[OBJECTIFS]
a) Traduisez en anglais cette phrase du document sur la Prière du Cœur : « La méthode de l’Oraison intérieure ou spirituelle connue sous le nom de « l’hésychasme » (ou hésychisme), appartient à la tradition ascétique de l’Eglise d’Orient et remonte à une très haute antiquité. »
b) Recopiez mot pour mot le passage du document sur la Prière du Cœur qui commence par « L’utilité de ce » et se termine par « matière à illumination. ».
c) Rédigez la suite du document sur la Prière du Cœur en reprenant après sa dernière phrase.

L’utilité de ce texte est dans sa mise en pratique, la prière est aussi vieille que le monde et son efficacité reste indiscutable. Puissent les cherchants y trouver matière à illumination.
« Les égyptiens figurent le Ciel, qui ne peut vieillir puisqu’il est éternel, par un cœur posé sur un brasier dont la flamme entretient son ardeur... » Plutarque : Isis et Osiris.
De même que l’hindouisme, l’Orient Chrétien possède son Yoga, technique mystique d’union au Verbe Divin par la prière qui doit être perpétuellement ininterrompue, comme la respiration ou le rythme cardiaque. On la nomme la « Prière du Cœur » et c’est la véritable « Voie Cardiaque » du Martinisme de Tradition.
Elle n’est pas une simple et banale sensiblerie, mais exige, au contraire, une maîtrise spéciale, une technique de l’oraison, toute une science spirituelle à laquelle les moines se consacrent entièrement. La méthode de l’Oraison intérieure ou spirituelle connue sous le nom de « l’hésychasme » (ou hésychisme), appartient à la tradition ascétique de l’Eglise d’Orient et remonte à une très haute antiquité.
Se transmettant de Maître à Disciple par Voie Orale, par l’exemple et la direction spirituelle, tout comme aux Indes ou au Tibet, cette discipline ne fut fixée par écrit qu’au début du XI° siècle, dans un traité attribué à Saint Simon le Nouveau Théologien. Plus tard, elle fut le thème des exposés principaux de Nicéphore le Moine, qui vivait au XII° siècle et surtout de Saint Grégoire le Sinaïte, qui rétablit cette technique au début du XIV° siècle parmi les moines du Mont Athos. On trouve des références à cette même tradition chez Saint Jean Climaque au VII° siècle, chez Saint Hésychius du Sinaï au VIII° siècle, chez les grands Mystiques du III° et du VI° siècle et dans certains textes où certains attributs du Christ sont liés à la théorie des « noms divins » (ou noms de pouvoirs) de la Kabbale.

[INFORMATIONS FOURNIES]
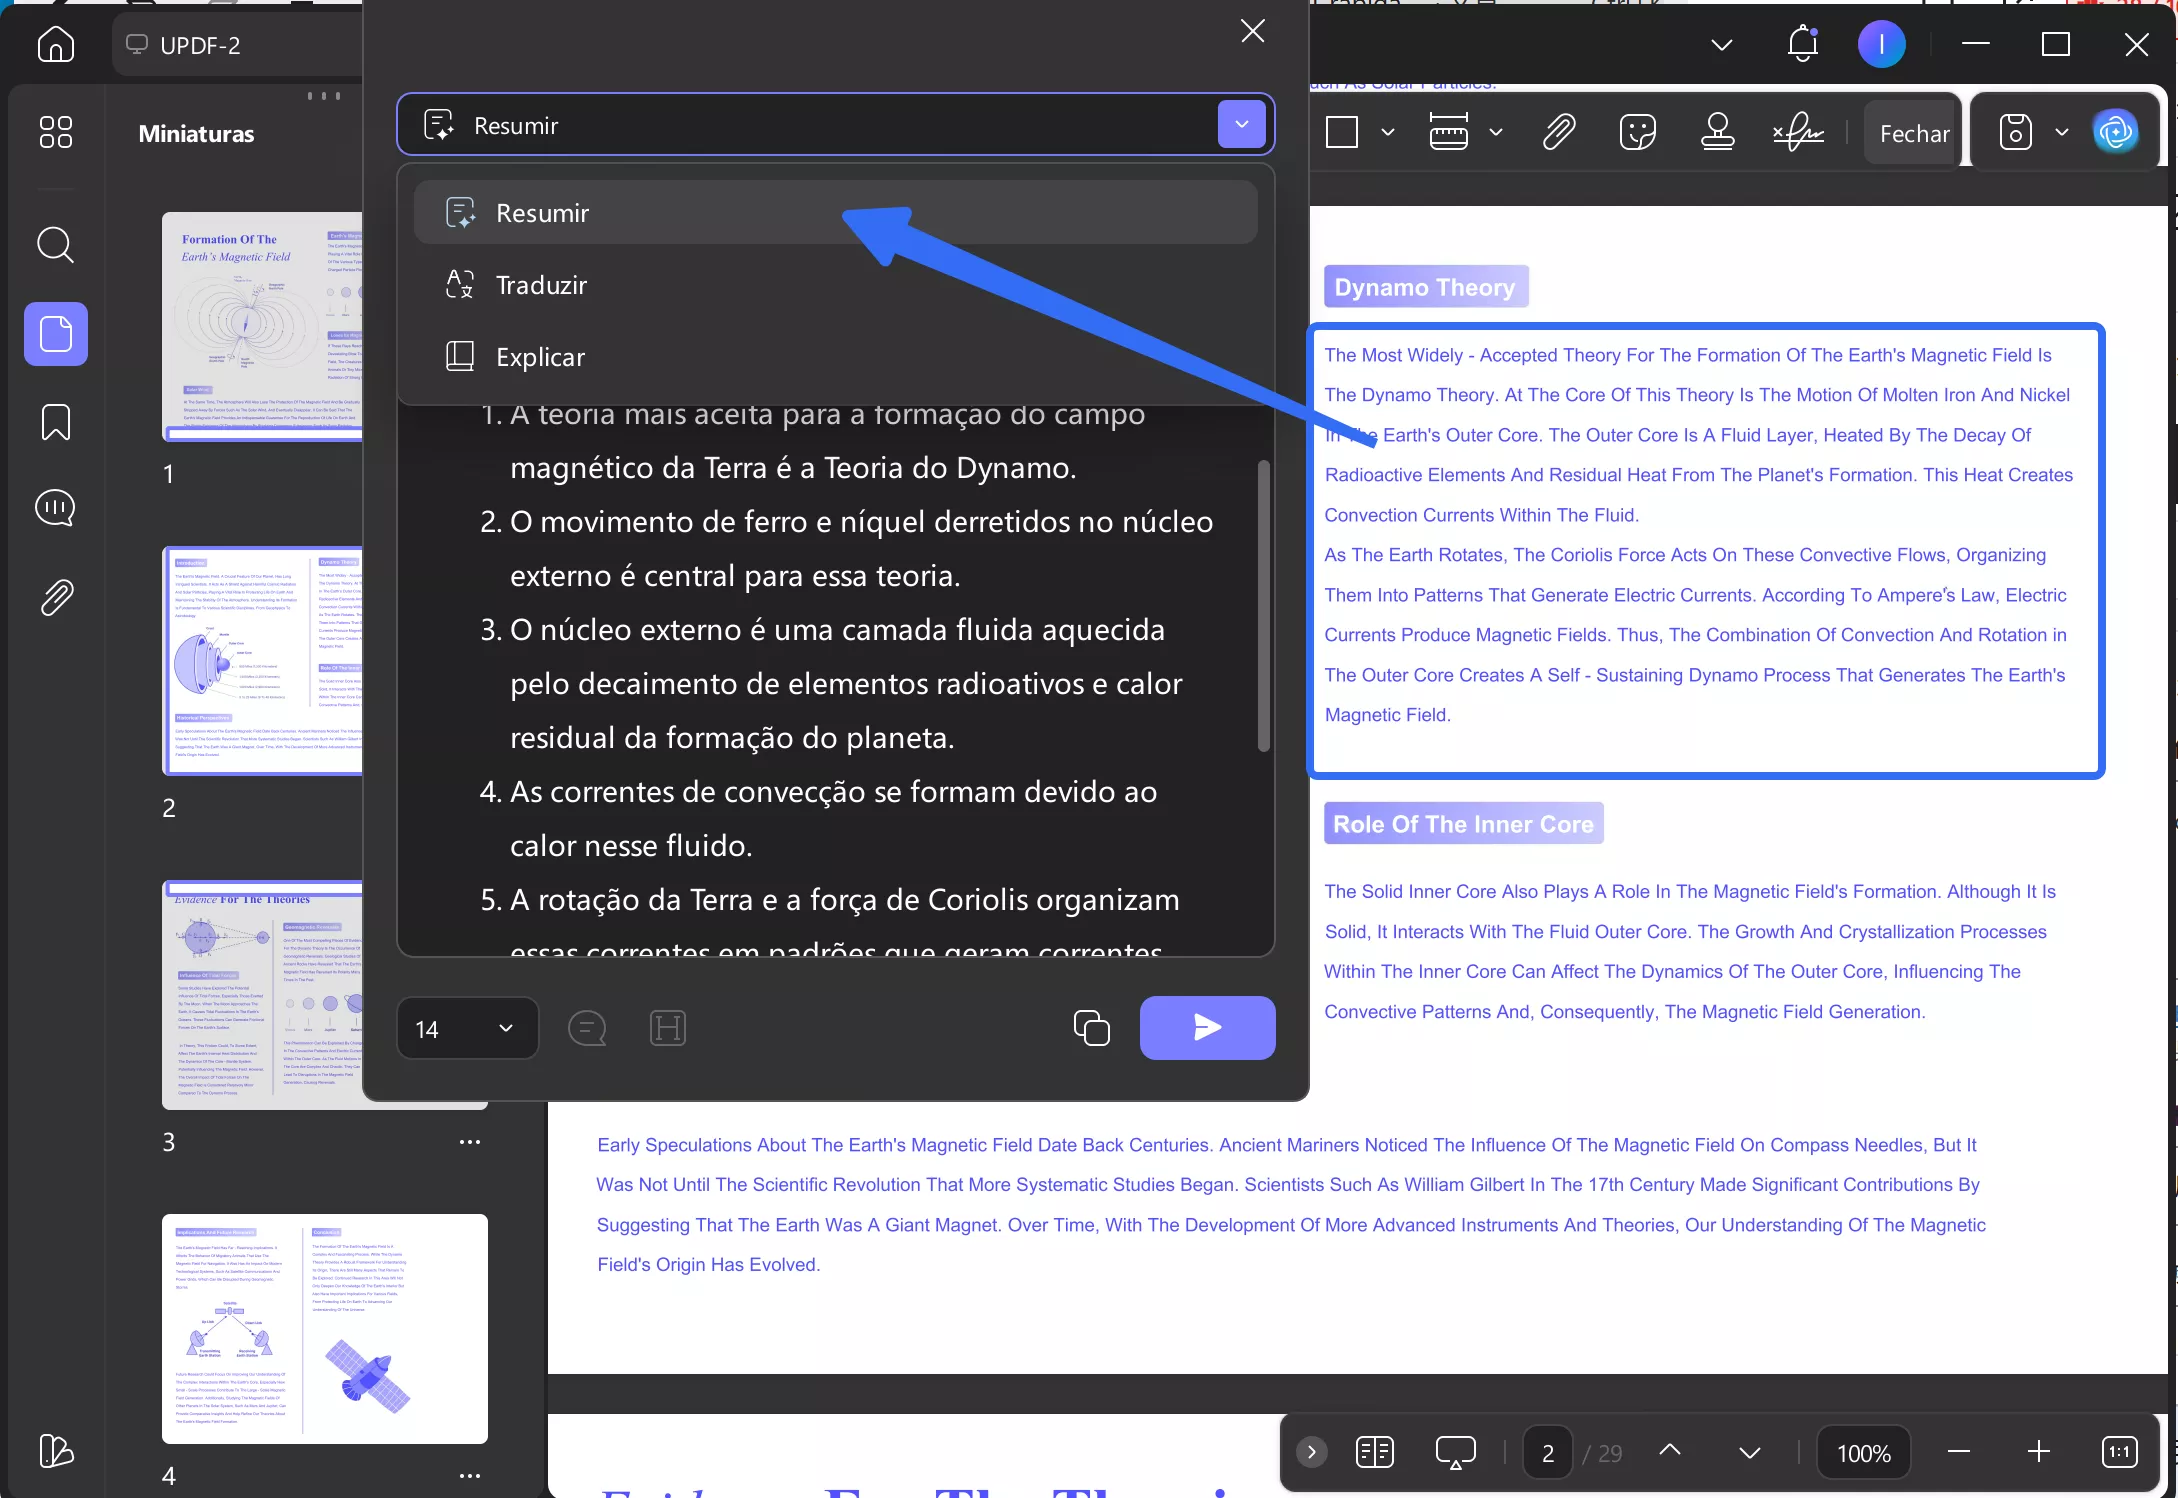Send the AI prompt
The width and height of the screenshot is (2178, 1498).
1207,1028
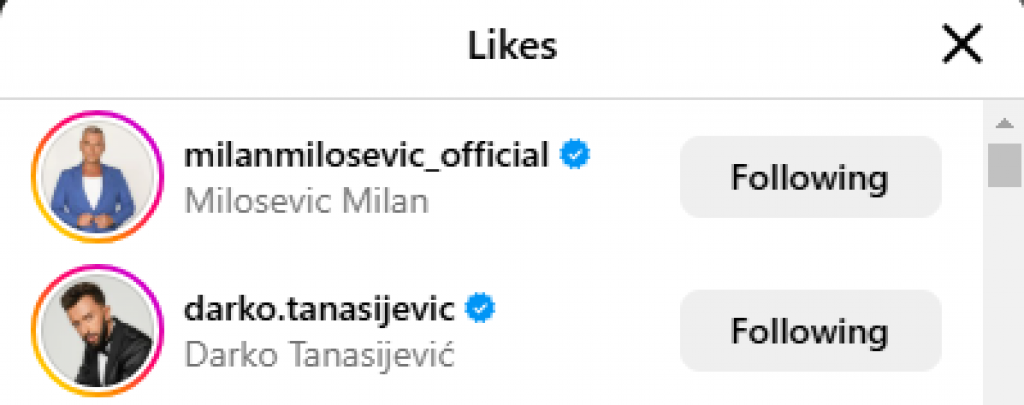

[RÉPONSES AUX TÂCHES]
a) The method of inner or spiritual prayer known as "hesychasm" (or hesychism) belongs to the ascetic tradition of the Eastern Church and dates back to very ancient times.

b)
L’utilité de ce texte est dans sa mise en pratique, la prière est aussi vieille que le monde et son efficacité reste indiscutable. Puissent les cherchants y trouver matière à illumination.

c)
Déjà, Saint Jean Chrysostome nous dit que : « Pour que le Nom de Notre Seigneur Jésus Christ descende dans la profondeur de ton cœur, et pour qu’il y vainque le Dragon qui y dévaste les pâturages, et que, d’autre part, il sauve l’âme et la vivifie, pour cela attache-toi sans cesse au Nom du Seigneur Jésus, afin que ton cœur boive le Seigneur et le Seigneur ton cœur, et qu’ainsi les deux se fassent une seule chose... »
Comme on l’a fort bien justement observé dans l’Hésychasme, collaborent indissolublement la grâce essentielle de Dieu et la technique psychologique humaine, pour réaliser l’union divine lumineuse.
Règles générales de la technique
L’Hésychaste réserve ce type d’oraison en son aspect total et technique, à l’heure du coucher solaire (heure canoniale de vêpres), de 18 h à 21 h solaires, dans sa cellule silencieuse et obscure. Certains textes le disent assis sur sa couchette, d’autres parlent d’une chaise basse, sans doute analogue au sgam khri tibétain. La tradition chrétienne orientale indique immuablement l’orant tourné vers l’est où doit être tracée sur le mur une croix. Mais la tradition tantrique indique le sud comme correspondance analogique du cœur, toutefois.
Il n’est pas question de fumigations effectuées dans la cellule, comme pour le lamaïste tibétain. Nous pensons néanmoins que cela ne peut qu’aider le développement de la mysticité, à condition que l’encens soit, bien entendu, sacralisé auparavant.
Le yantra tantrique a son équivalence dans la liturgie orientale, avec l’ikône, que l’on écrit icône en occident. Dans la tradition de l’Orient chrétien, les ikônes reflètent le principe de l’incarnation des « Saintes Images » d’en haut dans notre monde imparfait. Ce sont en somme les Archétypes Divins que l’on matérialise suivant une méthode extrêmement occulte autant qu’élevée.
Tout d’abord, l’ikône ne doit refléter que des Images de paix et de lumière : la Vierge et l’Enfant, la Nativité, l’Ascension, les grands Archanges (Michaël, Gabriel, Raphaël) ou les Saints. Elle ne doit jamais matérialiser des images de souffrance, de douleur ou de châtiment.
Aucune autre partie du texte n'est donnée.